Very often we experience that software is not working well. Often this is a problem of the software itself, which we all know quite well.
Experience shows, however, that more often the problem is of the data on which the software operates. In short, junk in — junk out.
In organizations that use software, it is a good idea to keep an eye on the underlying data. For software we are used to development processes that at least pretend to take testing and bug-fixing serious. Formalized processes exist for this and in serious IT projects they prove to be helpful for reducing the amount of software bugs. The issue of data quality is often outside these processes, because data content is often provided by the business side, where such quality processes have not always been established. Often data is exchanged between different systems, where we can have quality problems as well.
Some questions about this:
- Do we know the path of data through the various systems=
- Is any person responsible for data quality?
- Is the data quality checked
- Is there an efficient process to correct data?
Such questions are often less clearly answered than similar questions about software quality, where the development process is well defined, at least initially, responsibilities are known and at least some rudimentary review of quality has become common practice.
Here are some examples. I try to write about them in such a way that it cannot be concluded which in organization they occurred:
Data should represent the reality. As an example we can describe the stock of furniture in an office location. Occasionally pieces of furniture are replaced, removed, or added. I the data is not properly adjusted according to such changes, we eventually lost touch with reality and the application working with these data becomes useless.
Data should be accurate. As an example my name had been misspelled somewhere and the email address had been defined based on that misspelled name. That would not sound too bad at first glance, if I did not feel embarrassed. But it is a problem. The name is used in so many places, where the exact spelling is mandatory, therefore an inaccuracy cannot be tolerated any more. In the old days the mailman could deliver paper mail even with slightly inaccurate addresses. Inaccurate mail addresses simply do not work. In the case of my misspelled name, I was able to find someone who could correct this in some data store within short time. But after a week or so, the misspelled name was back. No one really knew how to fix it for good. By chance I found the guy responsible for the master data system a few months later and he could fix it for good. As it seems, data was duplicated from the master system to other systems, but the data flow was not well documented or at least not well known.
A common result of inaccuracies are duplicates. They often occur because of minor misspellings when writing names in data fields or even when scanning names from printed text, because OCR-software is not perfect. A reason for duplicates can even be transfer of data from one system to another without checking matches with records already present in the target system.

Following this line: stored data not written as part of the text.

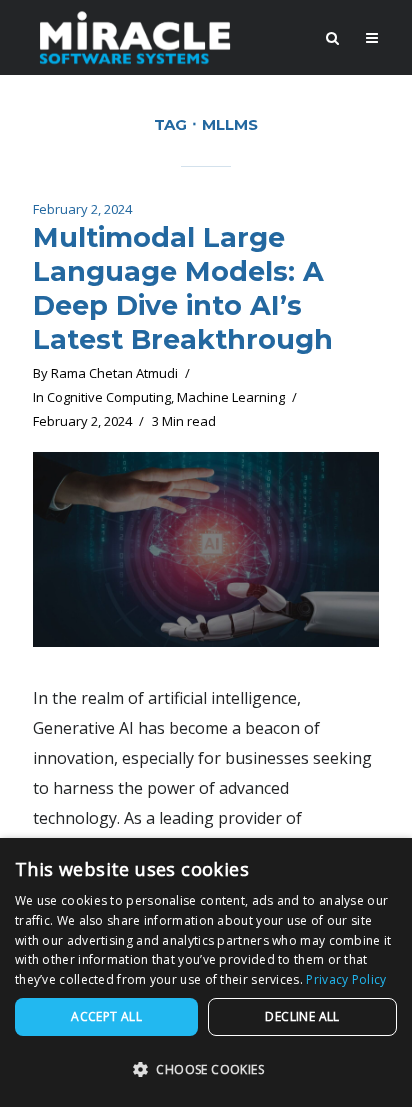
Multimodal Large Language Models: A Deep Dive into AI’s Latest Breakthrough (183, 288)
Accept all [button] (106, 1016)
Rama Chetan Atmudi (114, 373)
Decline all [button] (302, 1016)
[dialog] (206, 972)
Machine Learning (231, 397)
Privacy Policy (346, 979)
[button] (206, 1070)
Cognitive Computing (109, 397)
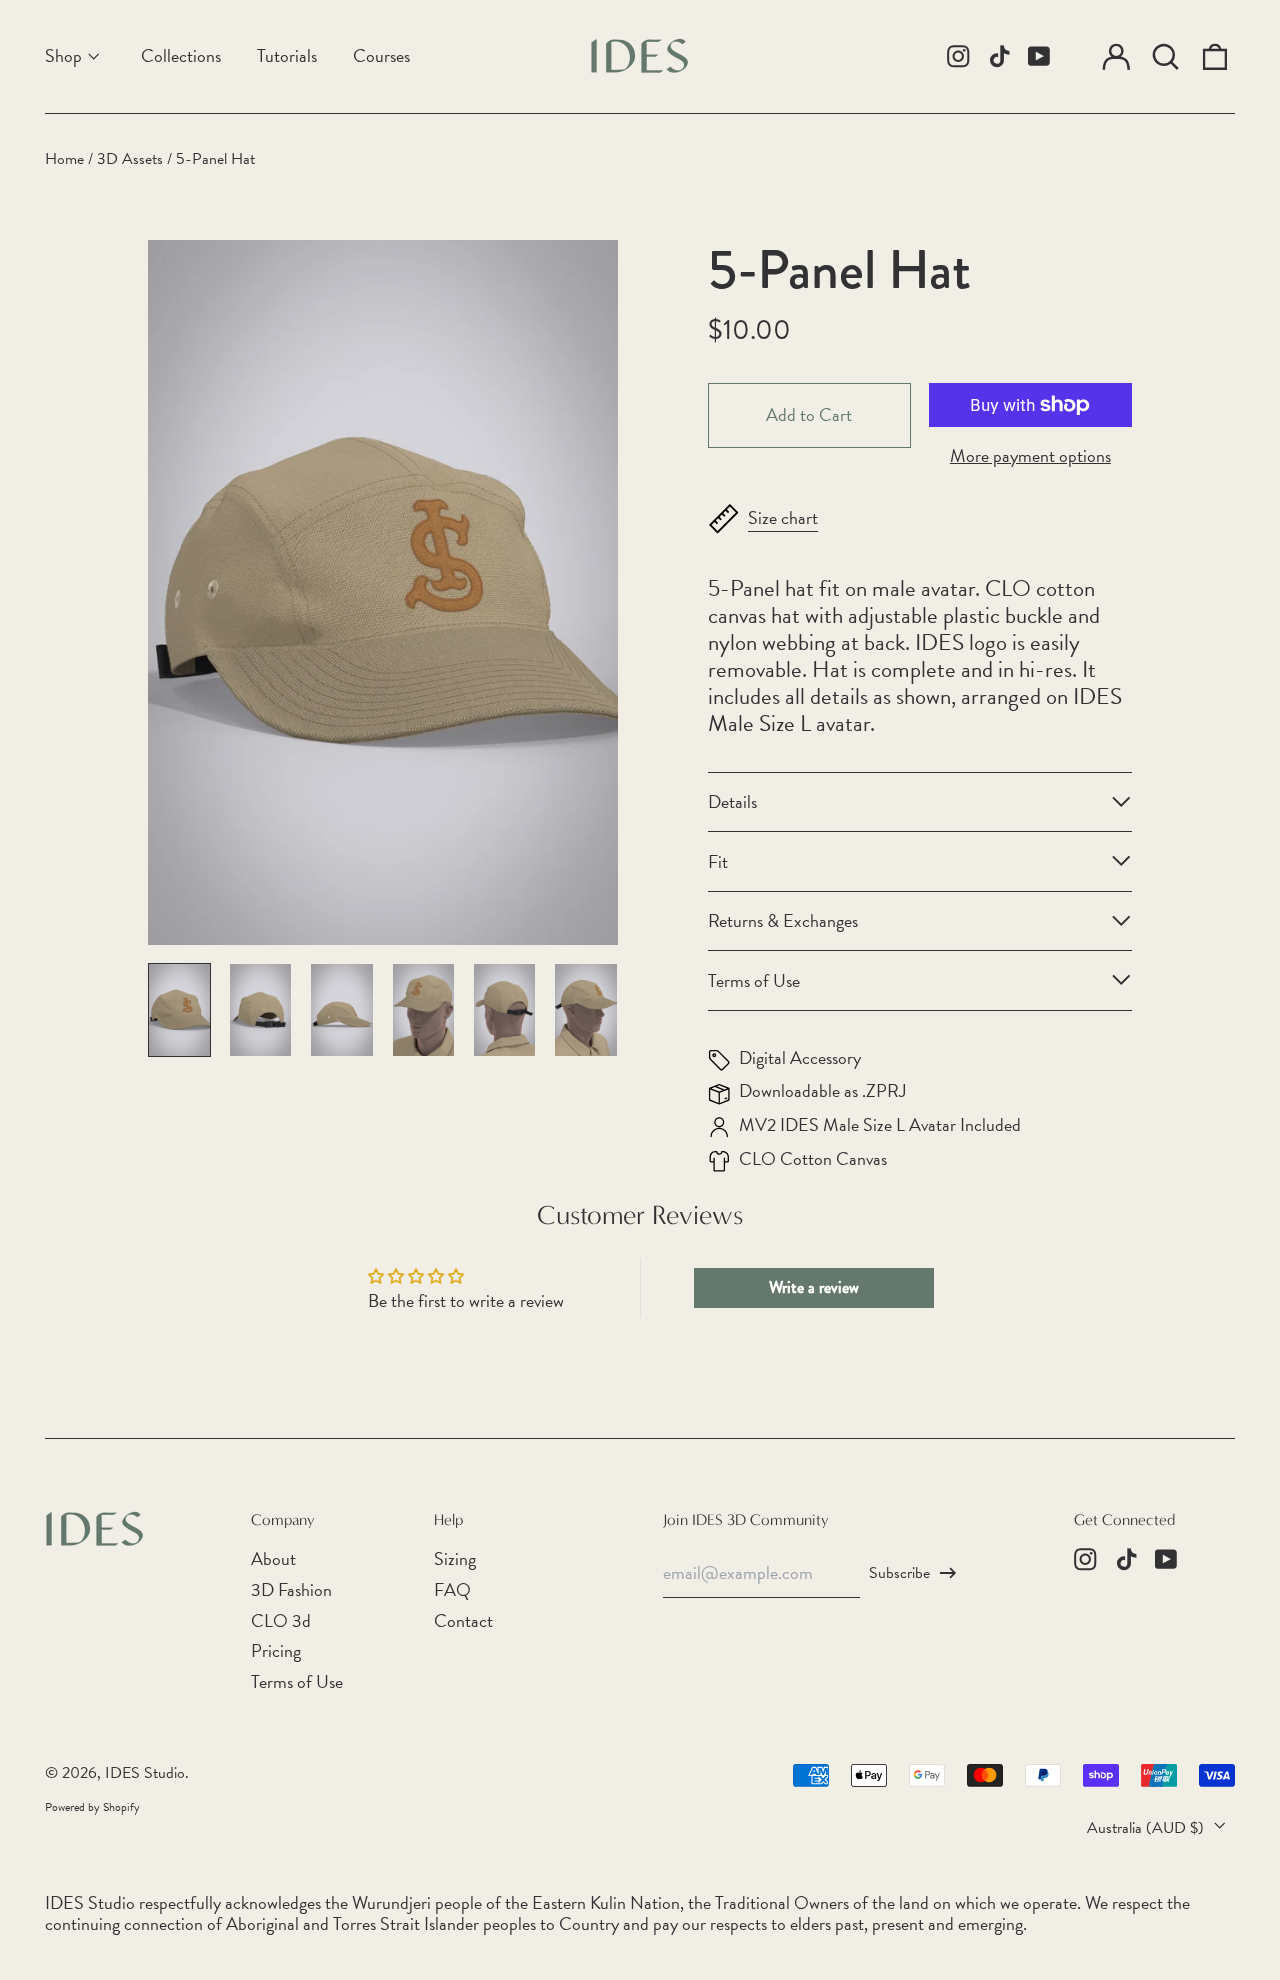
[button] (1165, 56)
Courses (381, 55)
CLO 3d (281, 1620)
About (273, 1558)
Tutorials (287, 55)
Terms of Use (297, 1681)
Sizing (455, 1558)
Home (64, 159)
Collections (181, 55)
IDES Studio (145, 1773)
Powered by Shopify (92, 1807)
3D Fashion (291, 1589)
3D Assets (130, 159)
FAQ (452, 1589)
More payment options (1030, 456)
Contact (463, 1620)
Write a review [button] (814, 1287)
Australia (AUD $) (1147, 1828)
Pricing (276, 1650)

Interesting can also be found when attributes change, for example a person’s name. When data is transferred between different systems and data is not linked well, it is possible that records for the same person exist with the old and the new name. Or differently asked, how many places are there in the IT landscape, where such a change needs to be performed?
A good example of such a weakness can be found with MS-Windows-NT, at least for version 5.1 (Windows XP), but probably any other version as well. It is possible to boot a PC with a working installation with an USB-stick with Linux and copy the whole disk content byte-by-byte to another PC. If the hardware is identical, the other PC will boot and work quite well, if dynamic IP addresses are used and no NT-Domains are involved. But there is one problem. If NT-Domains are used, which is the case in all organizations that use MS-Windows PCs for a large part of there office workers, an internal identity of the PC becomes relevant. This is generated at some point and it is stored in the registry and maybe also in the file system in so many places that it is hard to keep track of that. Having two PCs in the same network with the same internal ID is calling for trouble. So this simple approach that would make life easy for system administrators does not work.
Many of these problems can be treated at least partially, by paying attention to the following issues when creating an IT landscape:
- How do the system communicate with each other? Which system is the „master“ for the data? Or is there a serious conceptionally correct „multimaster“ architecture in place?
- Can obviously incorrect data be detected and rejected?
- How are records of data linked together? How robust are these connections for changes?
- Are there work-flows that make it easier to keep data consistent and accurate?
- How stable are interfaces to other systems?
- Are tests for plausibility of data in place, especially for similarities (duplicates)?
- Is a comparison with other (possibly more reliable) data sources performed?
- How are changes in the reality that is expressed by the data detected and used for adjusting the data content?
Today a lot could be done and it makes sense, to perform some automatic tests of data during the productive operation. But it is also important that the people who supply the data work accurate and that the processes are taken serious, so that all parties involved are working to ensure good data quality. Concerning the example of furniture: Those who are responsible to enter information about the furniture into the system, may not be overloaded with other activities that have higher priority, otherwise keeping the furniture database up to date will not be done, will be done too late or will be done half-heartedly. Without good data the expenses for maintaining the IT application are wasted.